Come soluzione tampone, nel dicembre scorso, si è trovato un accordo con l’operatore cinese AsiaSat, che ha messo a disposizione, per la sola banda Ku, il suo satellite AsiaSat-8, lanciato nel 2014, per un periodo di quattro anni (con opzione per un quinto) per la somma di 88 milioni di dollari. AsiaSat-8, che si trovava in orbita geostazionaria a 105,5° Est, ossia sopra la Cina, è stato ricollocato a 4° Ovest (lo slot orbitale previsto per Amos-6) in modo da poter coprire Europa, Medio Oriente e Africa. Il satellite, ribattezzato Amos-7, ha iniziato il suo nuovo servizio quest’anno, alla fine di febbraio.
Sempre a dicembre 2016 Spacecom ha dichiarato di aver ordinato a Boeing la costruzione di un nuovo satellite, destinato a rimpiazzare Amos 5, che prenderà il nome di Amos-17, dalla posizione orbitale di 17° Est. Il contratto, del valore di 162 milioni di dollari, prevede l’impiego della piattaforma 702 e l’implementazione di transponder in banda Ka, Ku e C, che anche in questo caso saranno sfruttati per coprire Europa, Medio Oriente e Africa.

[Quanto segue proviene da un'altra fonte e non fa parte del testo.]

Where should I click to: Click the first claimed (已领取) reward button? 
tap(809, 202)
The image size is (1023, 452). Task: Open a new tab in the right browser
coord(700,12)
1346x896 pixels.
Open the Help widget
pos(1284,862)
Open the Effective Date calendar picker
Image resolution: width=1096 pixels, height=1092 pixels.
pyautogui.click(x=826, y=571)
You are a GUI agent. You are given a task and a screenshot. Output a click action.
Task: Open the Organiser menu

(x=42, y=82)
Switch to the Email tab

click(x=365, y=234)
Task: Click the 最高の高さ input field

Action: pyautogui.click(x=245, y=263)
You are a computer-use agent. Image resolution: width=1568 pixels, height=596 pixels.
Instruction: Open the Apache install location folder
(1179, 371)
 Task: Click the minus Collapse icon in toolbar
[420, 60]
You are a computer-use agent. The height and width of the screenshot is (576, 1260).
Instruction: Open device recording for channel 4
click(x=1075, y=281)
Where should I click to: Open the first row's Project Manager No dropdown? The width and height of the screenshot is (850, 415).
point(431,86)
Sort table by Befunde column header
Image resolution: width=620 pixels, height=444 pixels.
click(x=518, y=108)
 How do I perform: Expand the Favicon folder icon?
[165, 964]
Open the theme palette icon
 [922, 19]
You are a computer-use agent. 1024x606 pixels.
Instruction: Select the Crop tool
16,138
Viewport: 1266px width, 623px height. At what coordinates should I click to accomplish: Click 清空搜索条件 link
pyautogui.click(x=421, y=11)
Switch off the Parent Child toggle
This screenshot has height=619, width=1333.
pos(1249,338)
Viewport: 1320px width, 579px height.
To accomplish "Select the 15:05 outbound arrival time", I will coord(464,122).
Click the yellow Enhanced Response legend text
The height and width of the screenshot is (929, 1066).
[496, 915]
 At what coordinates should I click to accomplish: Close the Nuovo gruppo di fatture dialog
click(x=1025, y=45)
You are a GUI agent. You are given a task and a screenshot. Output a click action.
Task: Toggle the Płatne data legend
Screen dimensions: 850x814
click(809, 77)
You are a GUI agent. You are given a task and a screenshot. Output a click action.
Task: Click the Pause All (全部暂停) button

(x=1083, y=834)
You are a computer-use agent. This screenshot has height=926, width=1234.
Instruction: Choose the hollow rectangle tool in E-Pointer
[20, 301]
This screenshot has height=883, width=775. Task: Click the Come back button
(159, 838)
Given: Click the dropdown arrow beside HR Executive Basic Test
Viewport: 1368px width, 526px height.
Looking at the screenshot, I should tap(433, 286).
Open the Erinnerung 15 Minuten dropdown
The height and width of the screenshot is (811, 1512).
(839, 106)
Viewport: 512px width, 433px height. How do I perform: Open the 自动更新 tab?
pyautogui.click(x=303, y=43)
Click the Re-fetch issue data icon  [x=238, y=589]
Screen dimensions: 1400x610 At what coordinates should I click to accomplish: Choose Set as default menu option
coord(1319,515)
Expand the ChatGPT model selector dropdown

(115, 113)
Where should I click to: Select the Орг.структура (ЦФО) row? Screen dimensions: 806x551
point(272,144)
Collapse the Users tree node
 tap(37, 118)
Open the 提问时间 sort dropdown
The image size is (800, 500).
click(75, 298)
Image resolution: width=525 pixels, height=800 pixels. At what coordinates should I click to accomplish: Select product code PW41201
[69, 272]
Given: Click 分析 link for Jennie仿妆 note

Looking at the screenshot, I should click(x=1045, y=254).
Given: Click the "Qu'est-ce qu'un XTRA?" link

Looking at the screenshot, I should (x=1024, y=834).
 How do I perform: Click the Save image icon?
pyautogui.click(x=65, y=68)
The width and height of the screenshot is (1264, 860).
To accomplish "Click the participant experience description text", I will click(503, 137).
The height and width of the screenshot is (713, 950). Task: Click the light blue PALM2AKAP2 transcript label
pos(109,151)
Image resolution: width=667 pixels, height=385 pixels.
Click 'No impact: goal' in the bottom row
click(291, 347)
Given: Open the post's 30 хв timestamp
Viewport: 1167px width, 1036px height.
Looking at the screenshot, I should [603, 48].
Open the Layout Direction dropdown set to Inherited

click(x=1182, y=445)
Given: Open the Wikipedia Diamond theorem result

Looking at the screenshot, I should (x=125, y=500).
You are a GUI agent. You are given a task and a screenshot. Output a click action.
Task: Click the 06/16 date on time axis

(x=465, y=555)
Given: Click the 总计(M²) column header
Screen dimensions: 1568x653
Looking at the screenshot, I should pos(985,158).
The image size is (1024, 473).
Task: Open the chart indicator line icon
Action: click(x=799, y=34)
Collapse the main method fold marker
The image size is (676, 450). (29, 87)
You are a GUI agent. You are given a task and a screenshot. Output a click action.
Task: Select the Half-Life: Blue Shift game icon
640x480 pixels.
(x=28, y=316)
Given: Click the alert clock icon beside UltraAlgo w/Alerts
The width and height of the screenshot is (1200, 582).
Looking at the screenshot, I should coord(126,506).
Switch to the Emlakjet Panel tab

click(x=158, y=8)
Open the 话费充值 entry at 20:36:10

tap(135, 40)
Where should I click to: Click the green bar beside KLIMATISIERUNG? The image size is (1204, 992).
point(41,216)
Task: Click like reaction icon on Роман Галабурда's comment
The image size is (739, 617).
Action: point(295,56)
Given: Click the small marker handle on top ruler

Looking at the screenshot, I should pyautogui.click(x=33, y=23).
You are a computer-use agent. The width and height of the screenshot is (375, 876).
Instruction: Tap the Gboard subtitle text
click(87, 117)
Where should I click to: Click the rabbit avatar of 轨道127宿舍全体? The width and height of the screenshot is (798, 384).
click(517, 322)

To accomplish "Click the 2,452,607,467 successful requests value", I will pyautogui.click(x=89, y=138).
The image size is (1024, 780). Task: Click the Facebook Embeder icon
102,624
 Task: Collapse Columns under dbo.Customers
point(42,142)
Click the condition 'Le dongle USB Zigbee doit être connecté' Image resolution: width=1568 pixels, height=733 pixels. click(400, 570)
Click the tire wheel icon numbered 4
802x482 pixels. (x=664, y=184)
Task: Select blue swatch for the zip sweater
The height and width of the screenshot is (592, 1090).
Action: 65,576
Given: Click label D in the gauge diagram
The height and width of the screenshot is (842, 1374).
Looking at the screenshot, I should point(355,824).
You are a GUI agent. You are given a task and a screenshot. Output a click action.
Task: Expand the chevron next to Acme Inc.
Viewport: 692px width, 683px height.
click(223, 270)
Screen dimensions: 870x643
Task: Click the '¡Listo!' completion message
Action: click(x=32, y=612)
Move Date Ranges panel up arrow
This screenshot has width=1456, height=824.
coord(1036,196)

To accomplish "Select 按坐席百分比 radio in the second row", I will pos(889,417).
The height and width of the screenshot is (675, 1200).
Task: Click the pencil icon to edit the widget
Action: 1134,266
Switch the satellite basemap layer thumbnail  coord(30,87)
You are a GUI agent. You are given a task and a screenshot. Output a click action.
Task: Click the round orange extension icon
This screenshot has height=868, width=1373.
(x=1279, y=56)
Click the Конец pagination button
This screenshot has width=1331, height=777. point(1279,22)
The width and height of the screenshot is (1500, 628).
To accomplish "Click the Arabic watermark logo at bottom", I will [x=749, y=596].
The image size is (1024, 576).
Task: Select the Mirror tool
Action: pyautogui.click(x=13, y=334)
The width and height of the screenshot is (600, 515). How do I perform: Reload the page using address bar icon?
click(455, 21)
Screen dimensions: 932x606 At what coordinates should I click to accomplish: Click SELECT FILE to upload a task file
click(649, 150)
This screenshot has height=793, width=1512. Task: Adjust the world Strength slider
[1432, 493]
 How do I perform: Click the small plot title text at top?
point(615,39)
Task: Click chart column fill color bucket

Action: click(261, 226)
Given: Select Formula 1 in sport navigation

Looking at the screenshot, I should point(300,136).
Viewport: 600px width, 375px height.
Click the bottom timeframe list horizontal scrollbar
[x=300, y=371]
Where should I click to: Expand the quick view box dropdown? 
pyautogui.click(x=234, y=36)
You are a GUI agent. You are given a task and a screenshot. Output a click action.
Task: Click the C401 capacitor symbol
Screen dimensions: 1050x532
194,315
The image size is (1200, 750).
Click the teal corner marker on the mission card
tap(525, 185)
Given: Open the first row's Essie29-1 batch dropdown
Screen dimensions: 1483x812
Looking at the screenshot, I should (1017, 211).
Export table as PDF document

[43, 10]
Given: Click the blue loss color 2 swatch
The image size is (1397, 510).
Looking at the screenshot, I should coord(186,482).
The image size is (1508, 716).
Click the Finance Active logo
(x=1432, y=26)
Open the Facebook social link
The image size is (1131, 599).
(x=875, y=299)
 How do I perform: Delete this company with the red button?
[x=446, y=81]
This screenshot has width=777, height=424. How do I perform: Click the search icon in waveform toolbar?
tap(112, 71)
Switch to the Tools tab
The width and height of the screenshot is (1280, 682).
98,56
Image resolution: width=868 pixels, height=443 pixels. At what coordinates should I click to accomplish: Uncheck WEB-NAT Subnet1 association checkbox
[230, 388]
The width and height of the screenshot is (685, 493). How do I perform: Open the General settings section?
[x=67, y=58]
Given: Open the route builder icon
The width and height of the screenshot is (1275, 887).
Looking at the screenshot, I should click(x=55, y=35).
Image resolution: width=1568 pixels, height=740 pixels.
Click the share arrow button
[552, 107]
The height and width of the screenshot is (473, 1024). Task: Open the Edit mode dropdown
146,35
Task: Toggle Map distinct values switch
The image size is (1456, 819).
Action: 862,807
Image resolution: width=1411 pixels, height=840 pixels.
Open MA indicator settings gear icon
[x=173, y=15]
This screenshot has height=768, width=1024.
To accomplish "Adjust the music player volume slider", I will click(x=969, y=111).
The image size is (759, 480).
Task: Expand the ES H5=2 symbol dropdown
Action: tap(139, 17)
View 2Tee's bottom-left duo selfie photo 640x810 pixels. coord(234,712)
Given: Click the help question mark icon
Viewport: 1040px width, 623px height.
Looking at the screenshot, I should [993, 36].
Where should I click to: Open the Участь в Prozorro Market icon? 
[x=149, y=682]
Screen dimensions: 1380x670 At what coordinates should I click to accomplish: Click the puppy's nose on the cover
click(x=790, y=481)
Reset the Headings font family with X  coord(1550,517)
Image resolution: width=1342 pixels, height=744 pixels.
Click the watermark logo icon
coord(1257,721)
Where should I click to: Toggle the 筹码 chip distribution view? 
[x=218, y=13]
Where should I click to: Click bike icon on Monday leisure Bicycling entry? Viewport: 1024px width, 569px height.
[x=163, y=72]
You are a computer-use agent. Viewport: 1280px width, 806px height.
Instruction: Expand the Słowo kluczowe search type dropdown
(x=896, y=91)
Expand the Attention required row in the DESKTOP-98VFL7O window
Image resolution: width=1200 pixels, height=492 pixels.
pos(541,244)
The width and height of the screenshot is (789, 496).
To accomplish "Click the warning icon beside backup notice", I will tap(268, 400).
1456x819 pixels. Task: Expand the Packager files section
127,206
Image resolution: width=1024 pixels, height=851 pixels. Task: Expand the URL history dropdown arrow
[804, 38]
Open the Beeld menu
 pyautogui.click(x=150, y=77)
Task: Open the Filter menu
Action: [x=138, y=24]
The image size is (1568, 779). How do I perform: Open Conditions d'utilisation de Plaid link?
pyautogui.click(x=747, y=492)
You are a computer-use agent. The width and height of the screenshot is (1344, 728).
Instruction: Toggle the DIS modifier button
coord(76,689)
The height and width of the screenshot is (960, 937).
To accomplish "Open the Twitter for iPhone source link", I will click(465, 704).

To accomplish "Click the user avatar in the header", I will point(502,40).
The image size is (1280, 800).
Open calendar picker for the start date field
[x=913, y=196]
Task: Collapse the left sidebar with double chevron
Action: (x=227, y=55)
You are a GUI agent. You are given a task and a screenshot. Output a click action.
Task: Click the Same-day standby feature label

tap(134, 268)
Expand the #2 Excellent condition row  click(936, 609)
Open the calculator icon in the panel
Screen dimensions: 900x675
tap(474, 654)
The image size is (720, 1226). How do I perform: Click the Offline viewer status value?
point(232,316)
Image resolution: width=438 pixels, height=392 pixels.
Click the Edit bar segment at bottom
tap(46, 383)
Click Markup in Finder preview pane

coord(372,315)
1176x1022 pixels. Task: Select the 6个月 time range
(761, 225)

Per la messa in orbita di Amos-17, nel secondo quadrimestre del 2019, la compagnia israeliana ha deciso in questi giorni di sfruttare l’offerta, messa sul piatto da SpaceX all’indomani del disastro di Amos-6, per un nuovo lancio alle medesime condizioni del precedente. Spacecom potrà perciò avvalersi del credito di 50 milioni di dollari, già anticipati nel 2016, limitandosi a pagare alla compagnia di Elon Musk, a volo completato, un saldo la cui entità non è stata resa nota. Si può supporre che si tratterà di una somma inferiore ai 12 milioni che mancherebbero al “prezzo di listino” di un Falcon 9, anche perché l’operatore di Amos-17 ha dichiarato – ulteriore segno della propria fiducia in SpaceX – che si servirà di un lanciatore con primo stadio usato.
Dopo la messa in orbita di Amos-17 la piccola flotta di Spacecom sarà composta da quattro satelliti: Amos-3, lanciato nel 2008 con uno Zenit-3SLB e collocato a 4° Ovest; Amos-4, messo in orbita dal medesimo lanciatore leggero nel 2013 e posizionato a 65° Est; Amos-7, ovvero, come si è e detto, AsiaSat-8, anch’esso a 4° Ovest; e Amos-17 a 17° Est.
A quel punto si tratterà di superare l’onerosa dipendenza dal satellite cinese che ha preso il posto di Amos-6, sostituendolo con un proprio mezzo. Il nuovo satellite ha già un nome, Amos-8, ma non è stato ancora individuato un costruttore. La compagnia israeliana si è invece già riservata l’opzione per un secondo lancio SpaceX, nella seconda metà del 2020.